The OS implementation from most BMS vendors also isn’t hardened against cyber attacks. Default ports are left open, default accounts are still enabled.

This is all great news for most hackers. It’s much easer for them to attack a standard OS like a Windows or Linux server. There are lots of tools available to make the life of the hacker easer and he doesn’t have to learn complex protocols like Modbus or Bacnet. This is by far the best attack surface in modern day facility system environments.

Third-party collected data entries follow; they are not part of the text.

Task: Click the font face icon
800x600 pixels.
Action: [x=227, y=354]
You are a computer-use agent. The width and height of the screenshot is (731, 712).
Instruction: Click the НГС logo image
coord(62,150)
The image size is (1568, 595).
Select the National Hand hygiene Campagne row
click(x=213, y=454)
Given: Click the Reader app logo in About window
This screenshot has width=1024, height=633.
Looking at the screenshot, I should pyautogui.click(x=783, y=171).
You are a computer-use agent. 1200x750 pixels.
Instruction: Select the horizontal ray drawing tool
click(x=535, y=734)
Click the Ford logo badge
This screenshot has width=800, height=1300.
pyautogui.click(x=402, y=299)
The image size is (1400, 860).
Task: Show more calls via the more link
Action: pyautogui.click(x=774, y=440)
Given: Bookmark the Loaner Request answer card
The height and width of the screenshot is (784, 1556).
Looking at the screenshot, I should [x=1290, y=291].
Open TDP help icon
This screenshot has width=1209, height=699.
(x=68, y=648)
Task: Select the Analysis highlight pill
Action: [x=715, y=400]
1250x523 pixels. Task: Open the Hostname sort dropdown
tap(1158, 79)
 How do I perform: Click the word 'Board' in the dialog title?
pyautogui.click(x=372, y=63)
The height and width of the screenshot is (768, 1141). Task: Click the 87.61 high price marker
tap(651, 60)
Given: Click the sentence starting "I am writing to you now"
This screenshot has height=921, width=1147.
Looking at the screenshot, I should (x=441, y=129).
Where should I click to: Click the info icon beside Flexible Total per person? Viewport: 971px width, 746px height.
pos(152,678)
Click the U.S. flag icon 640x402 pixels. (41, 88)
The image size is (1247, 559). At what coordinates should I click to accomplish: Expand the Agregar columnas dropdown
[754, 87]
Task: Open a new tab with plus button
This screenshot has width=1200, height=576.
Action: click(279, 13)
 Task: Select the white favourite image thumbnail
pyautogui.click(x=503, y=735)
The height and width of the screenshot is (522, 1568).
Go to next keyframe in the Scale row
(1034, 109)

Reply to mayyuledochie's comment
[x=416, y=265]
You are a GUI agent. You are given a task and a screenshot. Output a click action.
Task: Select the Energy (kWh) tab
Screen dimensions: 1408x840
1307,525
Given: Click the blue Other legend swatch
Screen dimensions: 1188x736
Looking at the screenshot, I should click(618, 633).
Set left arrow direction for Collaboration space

The introduction of DCIM software will move us even more from the legacy SCADA towards an integrated & IT enabled datacenter facility world. You will definitely want to have your ‘birds-eye DCIM view’ of your datacenter anywhere you go, so it will need to be accessible and connected. All DCIM solutions run on mainstream OS’s, and most of them come with IT industry standard databases. Those configurations provide an other excellent attack surface, if not managed properly.

ISO 27001

Some might say: ‘I’m fully covered because I got an ISO 27001 certificate’.

The scope of ISO27001 audit and certificate is set by the organization pursuing the certification. For most datacenter facilities the scope is limited to the physical security (like access control, CCTV) and its processes and procedures. IT systems and IT security measures are excluded because those are part of the IT domain and not facilities. So don’t assume that BMS and SCADA systems are included in most ISO 27001 certified datacenter installations.

Natural evolution

Most of the security and management issues are a normal part of the transition in to a larger scale, connected IT world for facility systems.

The same lack of awareness on security, patching, managing and hardening of systems has been seen by the IT industry 10-15 year ago. The move from a central mainframe world to decentralized servers and networks, combined with the introduction of the Internet has forced IT administrators to focus on managing the security of their systems.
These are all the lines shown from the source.